• _THE TASK_: The lines to be extracted begin at the line containing "Select the Equity share percentage cell" and end at the last line of the data below; copy them exactly and leave out the pictures.

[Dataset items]
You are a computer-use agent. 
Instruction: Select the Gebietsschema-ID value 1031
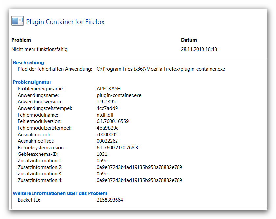coord(102,154)
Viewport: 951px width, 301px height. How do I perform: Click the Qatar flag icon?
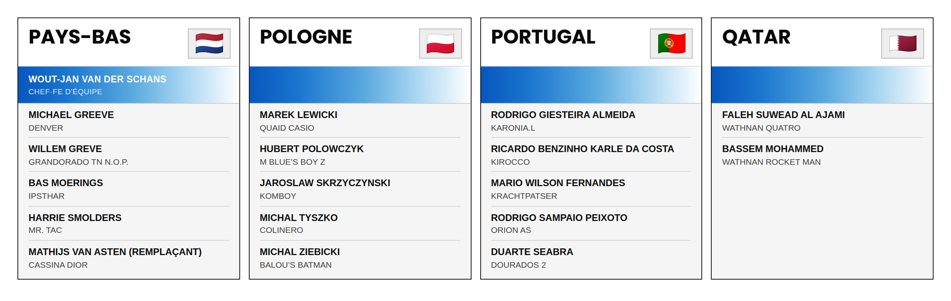[902, 44]
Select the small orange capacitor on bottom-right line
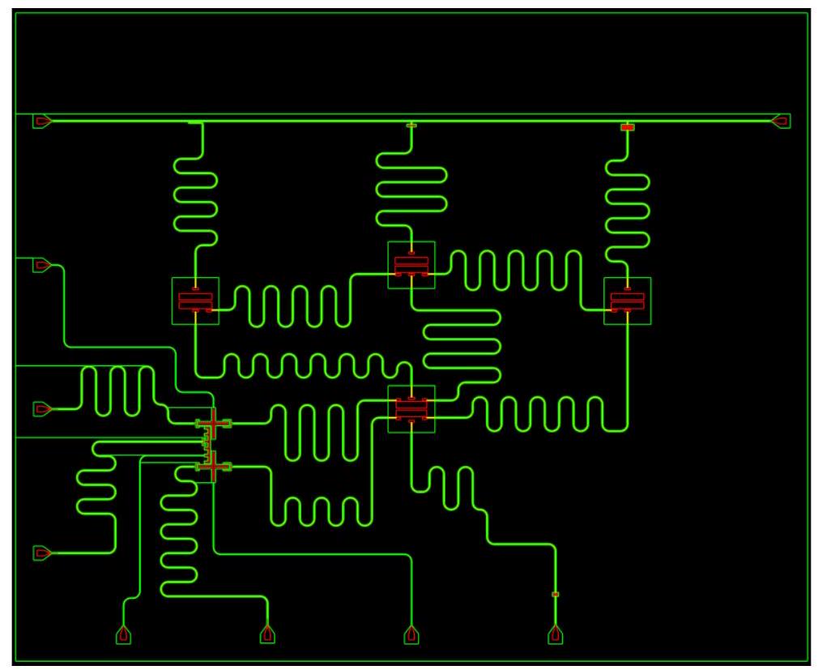The width and height of the screenshot is (818, 670). pyautogui.click(x=556, y=595)
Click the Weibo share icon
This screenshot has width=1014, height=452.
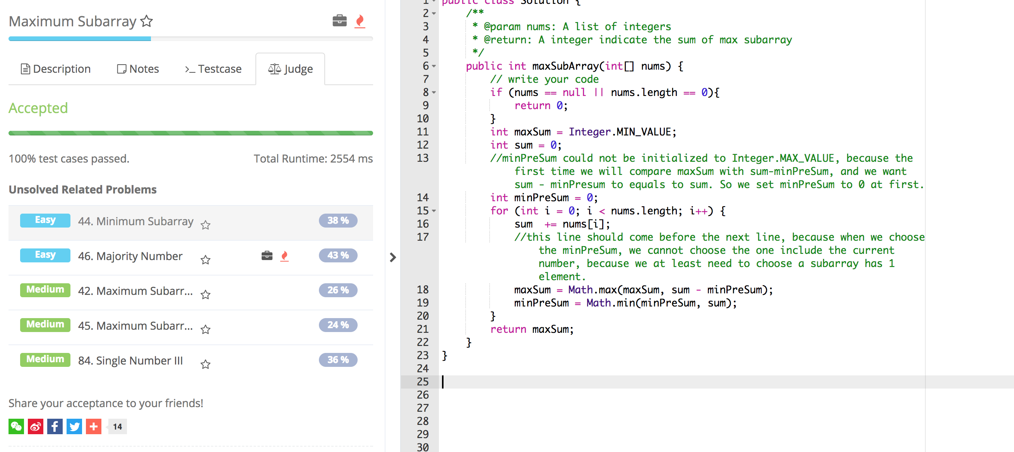[35, 426]
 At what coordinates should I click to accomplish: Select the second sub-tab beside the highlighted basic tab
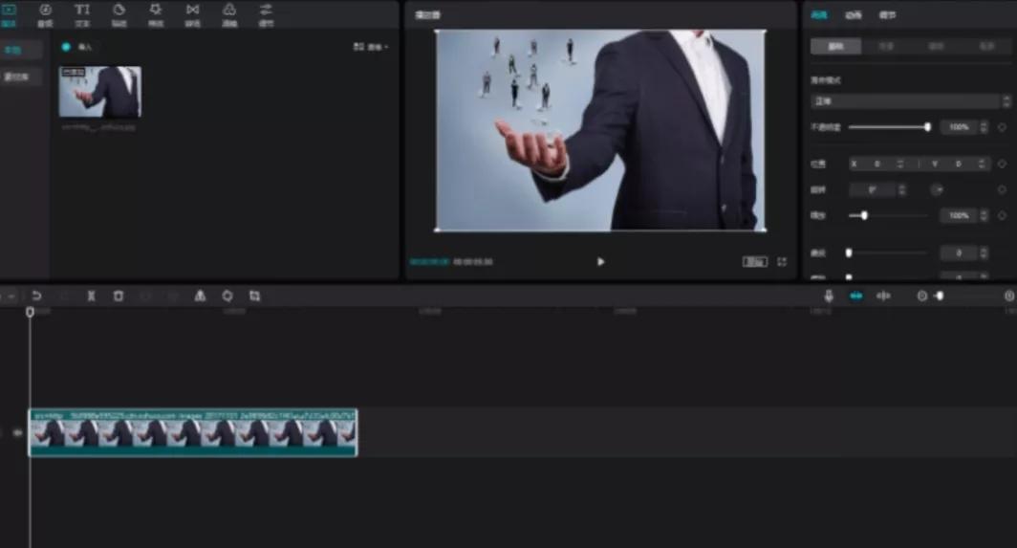pos(886,46)
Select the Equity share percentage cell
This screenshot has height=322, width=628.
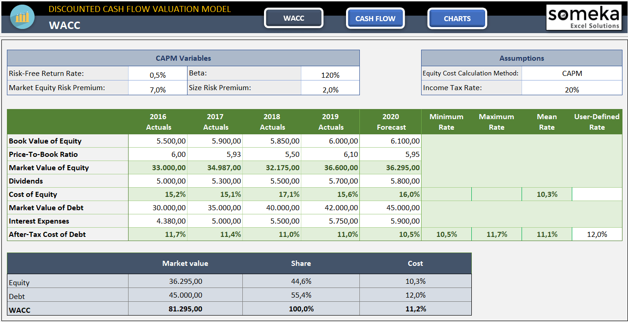tap(300, 281)
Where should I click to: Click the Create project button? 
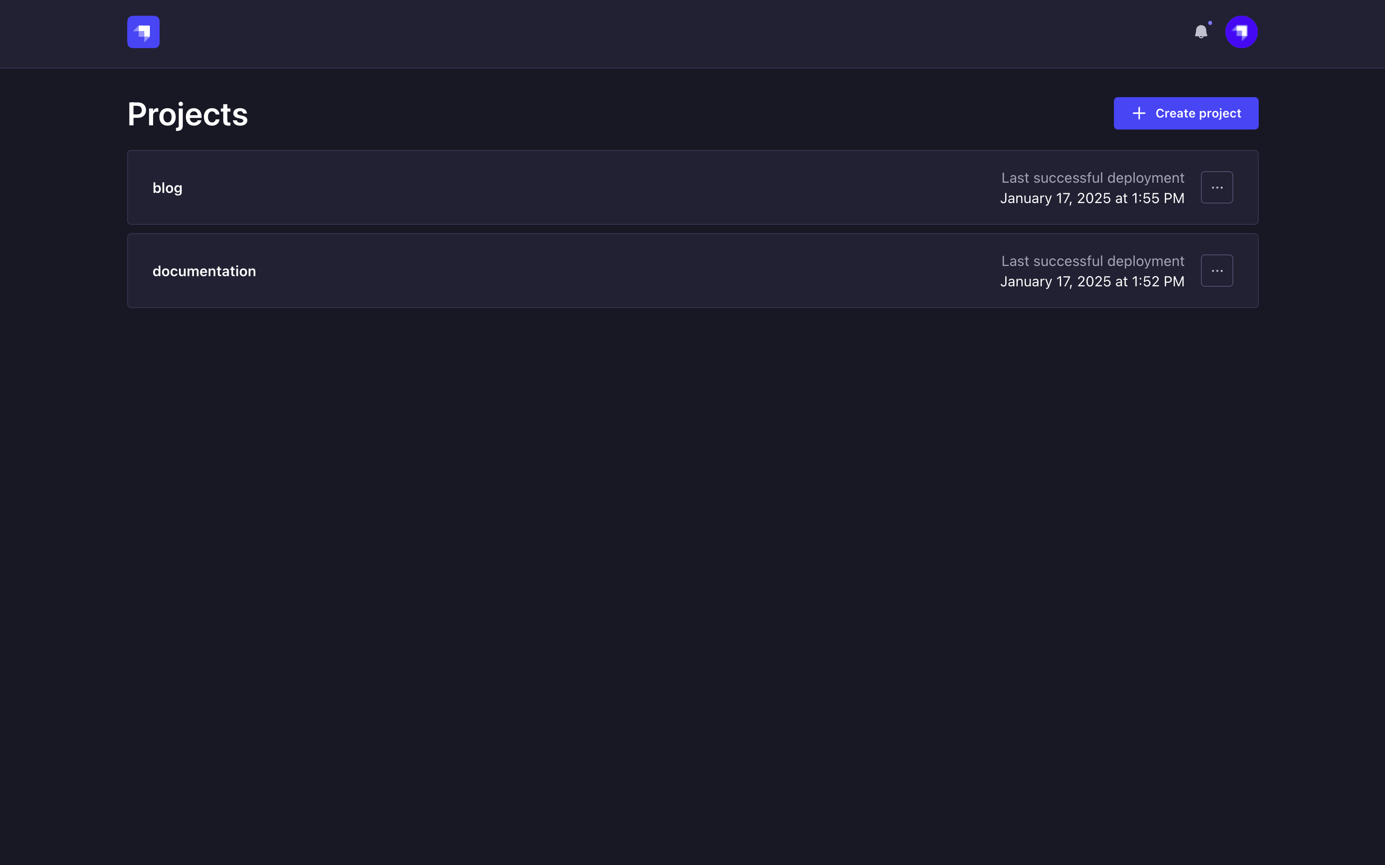1185,113
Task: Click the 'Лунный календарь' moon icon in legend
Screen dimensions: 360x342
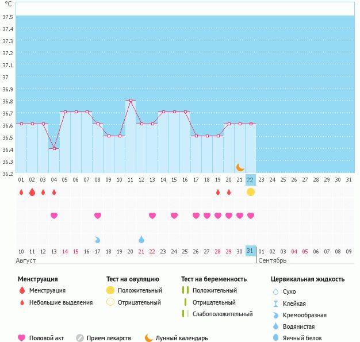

• _RESULT_:
Select the Equity share percentage cell
This screenshot has height=322, width=628.
tap(300, 281)
Where should I click to: Click the Create project button? 
1185,113
Task: Click the 'Лунный календарь' moon icon in legend
Screen dimensions: 360x342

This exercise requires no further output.